The Dutch Banking Association NVB on Thursday welcomed a new EU agreement reached overnight to establish a single bank supervisor in the eurozone
Calling the agreement a positive signal, NVD director Wim Mijs said it was "a step in the right direction, a workable compromise."
"It is the first step towards a banking union with only one set of rules, without differences between the member states. A single rule book would be a logical consequence. Also, a central resolution fund should arrive in case something would go wrong," Mijs, who is also the chairman of the European Banking Federation, told Xinhua.
Under the bank supervision agreement, banks with assets over 30 billion euros (about 39 billion U.S. dollars) or those that represent 20 percent of their national economies will be placed under the direct oversight of the ECB, which can also supervise any other bank it wants within those countries that have agreed to be come under its orbit.

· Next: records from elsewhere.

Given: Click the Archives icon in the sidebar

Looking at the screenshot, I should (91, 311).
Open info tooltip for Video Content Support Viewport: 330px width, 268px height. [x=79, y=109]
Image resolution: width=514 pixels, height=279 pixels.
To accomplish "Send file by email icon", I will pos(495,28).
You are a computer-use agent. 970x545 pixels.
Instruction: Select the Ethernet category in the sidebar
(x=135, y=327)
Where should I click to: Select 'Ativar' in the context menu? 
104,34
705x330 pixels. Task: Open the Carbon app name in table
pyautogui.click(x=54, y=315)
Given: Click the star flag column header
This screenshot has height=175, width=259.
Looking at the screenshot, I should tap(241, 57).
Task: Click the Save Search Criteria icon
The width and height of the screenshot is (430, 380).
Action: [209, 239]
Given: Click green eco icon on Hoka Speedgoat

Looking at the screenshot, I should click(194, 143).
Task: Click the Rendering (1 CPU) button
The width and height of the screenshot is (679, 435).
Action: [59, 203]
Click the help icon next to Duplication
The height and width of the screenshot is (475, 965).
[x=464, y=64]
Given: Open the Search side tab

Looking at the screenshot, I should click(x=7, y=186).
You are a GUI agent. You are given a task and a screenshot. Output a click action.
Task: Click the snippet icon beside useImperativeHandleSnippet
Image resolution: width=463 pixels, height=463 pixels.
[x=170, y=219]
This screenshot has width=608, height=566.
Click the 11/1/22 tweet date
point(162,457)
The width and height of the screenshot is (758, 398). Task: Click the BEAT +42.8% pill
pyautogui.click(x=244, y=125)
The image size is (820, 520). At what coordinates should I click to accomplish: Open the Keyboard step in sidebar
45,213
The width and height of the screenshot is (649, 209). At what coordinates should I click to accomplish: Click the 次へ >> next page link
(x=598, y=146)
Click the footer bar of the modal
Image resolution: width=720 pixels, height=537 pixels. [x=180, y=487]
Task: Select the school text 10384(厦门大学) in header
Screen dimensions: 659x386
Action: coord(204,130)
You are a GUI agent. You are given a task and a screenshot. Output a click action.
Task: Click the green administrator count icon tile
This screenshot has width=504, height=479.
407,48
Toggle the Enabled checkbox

In the Netherlands, four banks would be put under the ECB oversight: ING Bank, Rabobank, ABN AMRO and SNS Bank.
The remaining small banks would stay under supervision of their current regulators. The supervisory mechanism, composed of the ECB and national authorities, will be be operational on March 1, 2014.
"The ECB will also be able to intervene at smaller banks when they deem necessary, so the elaboration of the agreements is crucial," said Mijs.
"We have always been in favor of putting all banks under supervision because the past has shown that even a small bank or groups of banks can cause a crisis," Mijs added.